To uncover the expression pattern of lncRNAs in AIS, we investigated the lncRNA expression signatures using microarray and found hundreds of differentially expressed lncRNAs in AIS patients. These lncRNAs may be involved in the development and progression of AIS. Based on the previous work and computer analysis, four lncRNAs (ENST00000440778.1, ENST00000602322.1, ENST00000414894.1, and TCONS_00028768) were selected to validate the consistency using qPCR. The expression of ENST00000440778.1 was downregulated in microarray and qPCR. But the expression gap between AIS and normal control was narrower in qPCR than in microarray. The difference may result from selection bias. Samples used in microarray analysis may lack representativeness, and ENST00000440778.1 expression in microarray analysis was not completely coincident between participants. Besides, it is necessary to investigate the specific lncRNAs in bigger size of samples.

In the present study, the differentially expressed mRNAs in AIS patients involve musculoskeletal development processes, including bone mineralization, neuromuscular junction, skeletal system morphogenesis, and nucleotide and nucleic acid metabolism. Pathway analysis indicates that the dysregulated mRNAs are related to cell adhesion molecules, Wnt signaling pathway, Toll-like receptor signaling pathway, MAPK signaling pathway, and so on. Precious studies have revealed the relationship between synapse formation, bone mineralization, and Wnt signaling pathway [3133]. MAPK signaling pathway was also reported to be related to osteoblast differentiation and intervertebral disc cells degeneration [34, 35]. These biological processes and signaling pathway may play a significant role in the musculoskeletal system and pathogenesis of AIS.

More and more evidences reveal that lncRNAs act in both cis and trans [36, 37]. LncRNA ENST00000602322.1 locates on chromosome 11q and is adjacent to Pcf11 (Protein 1/Cleavage Factor 1). Pcf11 participates in transcription by coupling pre-mRNA [38]. Pcf11 is also found to play a role in transcription initiation, elongation, and mRNA export from nucleus to cytoplasm [3941]. Given the key role of Pcf11 in transcription, it may not be surprising that ENST00000602322.1 may relate to the pathogenesis of AIS. The more detailed mechanisms of ENST00000602322.1 in transcription and translation need further investigation.

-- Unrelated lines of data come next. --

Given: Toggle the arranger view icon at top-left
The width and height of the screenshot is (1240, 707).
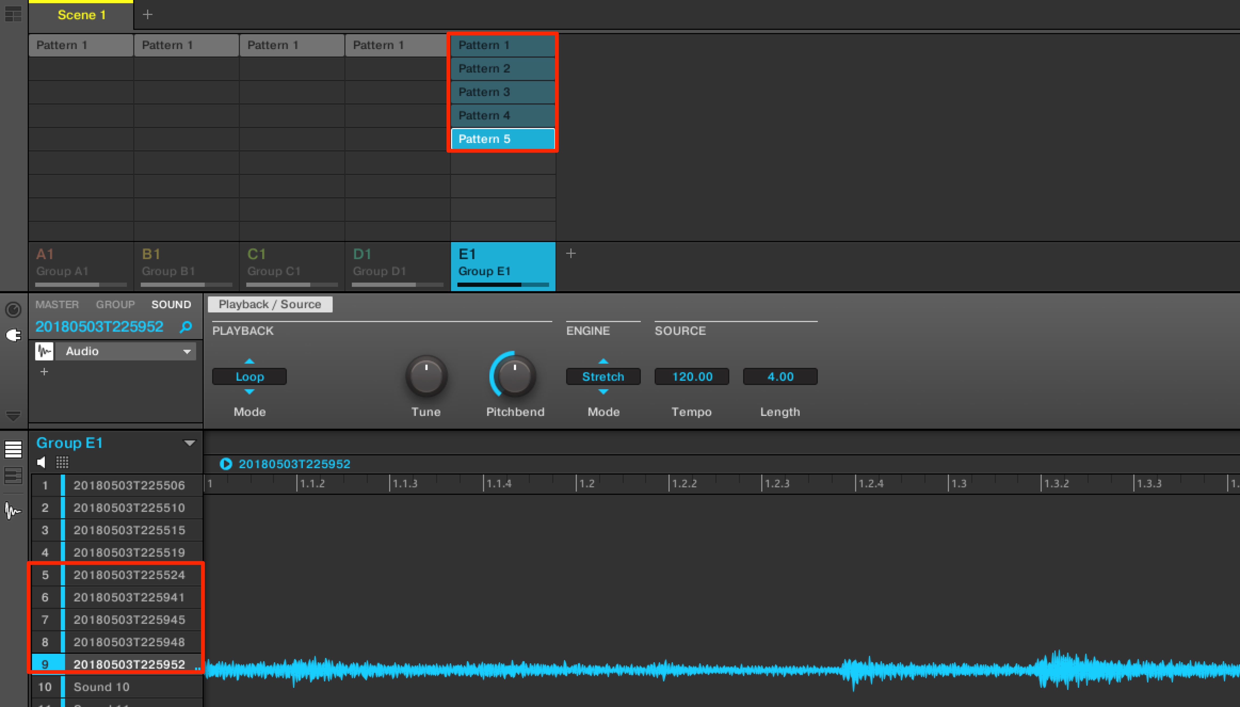Looking at the screenshot, I should [x=13, y=15].
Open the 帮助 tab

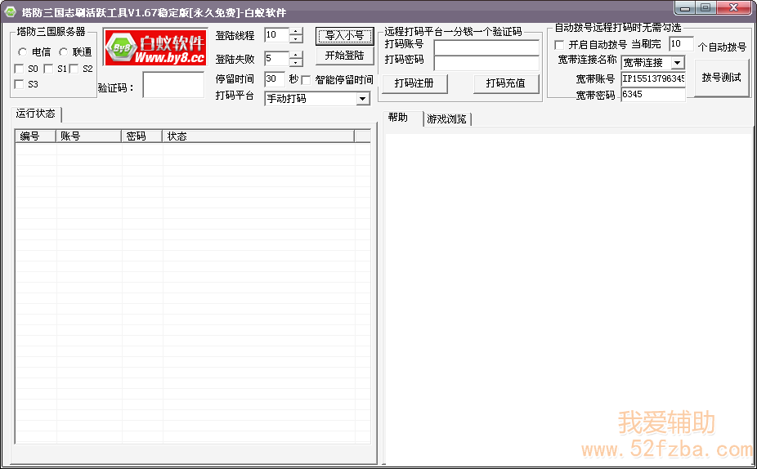[x=399, y=118]
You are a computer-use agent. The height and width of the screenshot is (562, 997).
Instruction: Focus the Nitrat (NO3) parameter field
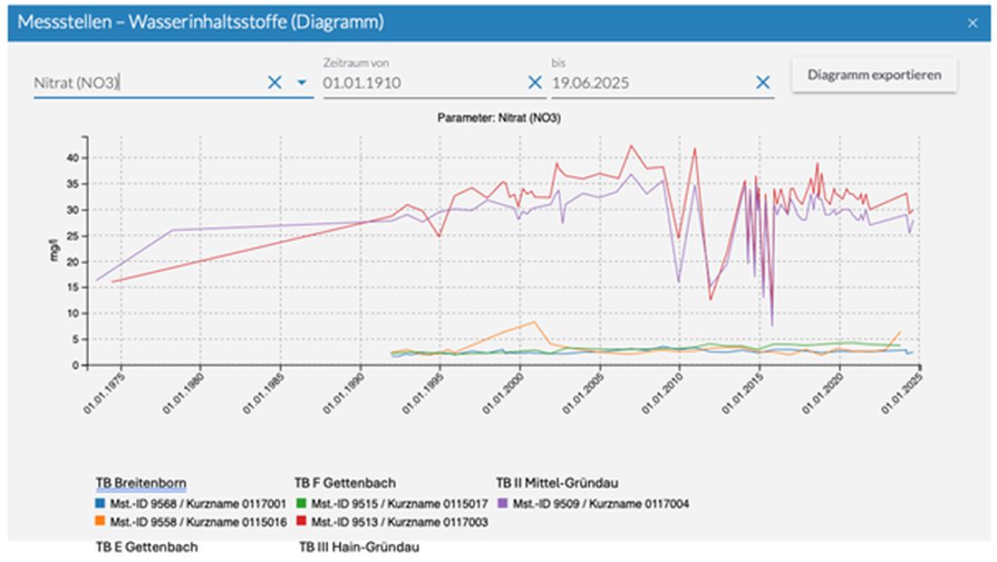[x=145, y=82]
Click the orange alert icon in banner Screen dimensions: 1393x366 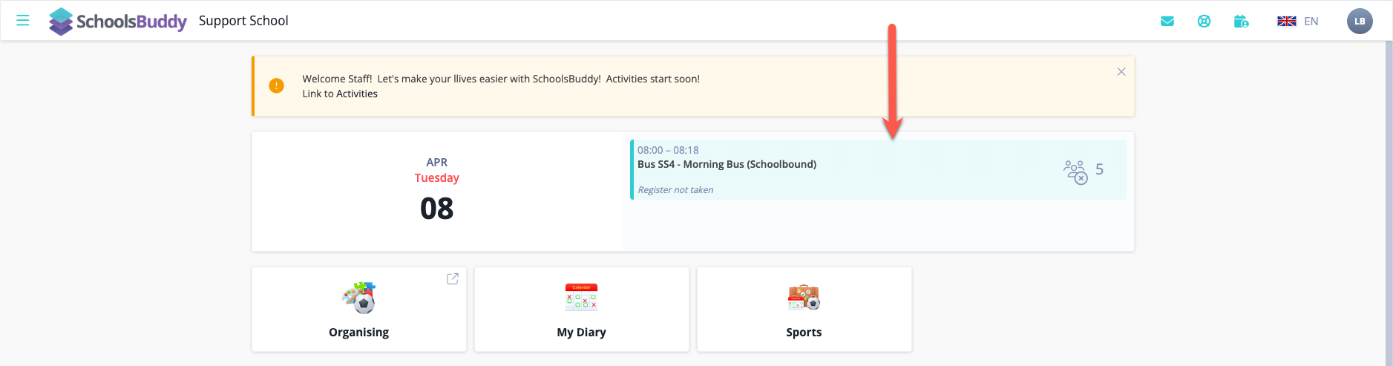(276, 86)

ENST00000440778.1 was upregulated 9.78-fold in AIS. Its expression was even higher in each AIS patient than that in healthy participants. Little is known about the function of ENST00000440778.1. However, its potential role in AIS pathogenesis was implied not only by its expression change but also by the clinical data from different height and Risser sign.

Our findings demonstrate differential lncRNA expression patterns in AIS when grouped according to different clinical features. This suggests potential significance in treatment and prognosis evaluation. Clinically, classification and curvature angle are important in evaluating surgical treatment and making operation plan in AIS [42, 43]. Onset time and Risser grade also play important roles in evaluating the progression of scoliosis [44]. It has been reported that lncRNAs are more specific than protein-coding mRNAs [45] and are easier to be detected in the blood samples of neoplastic and nonneoplastic patients using conventional PCR method [17, 18]. The differential expression of lncRNAs is potentially valuable in development of specific PCR markers and in providing more support on treatment and prognosis.

Several limitations exist in this study. First, although the different expression patterns of identified lncRNA genes suggest potential function in AIS pathogenesis, direct supporting evidence is lacking. Second, only four pairs of samples were used in microarray analysis. This may lose some important information and decrease the accuracy of biomarker selection. Third, RNA expression in peripheral blood was tested in our study. Regarding the idiopathic scoliosis being a musculoskeletal disease, tissue sample from musculoskeletal system may be more ideal targets. To accurately and comprehensively elucidate the role of lncRNAs in AIS, more comprehensive studies and laboratory and clinical researches are needed.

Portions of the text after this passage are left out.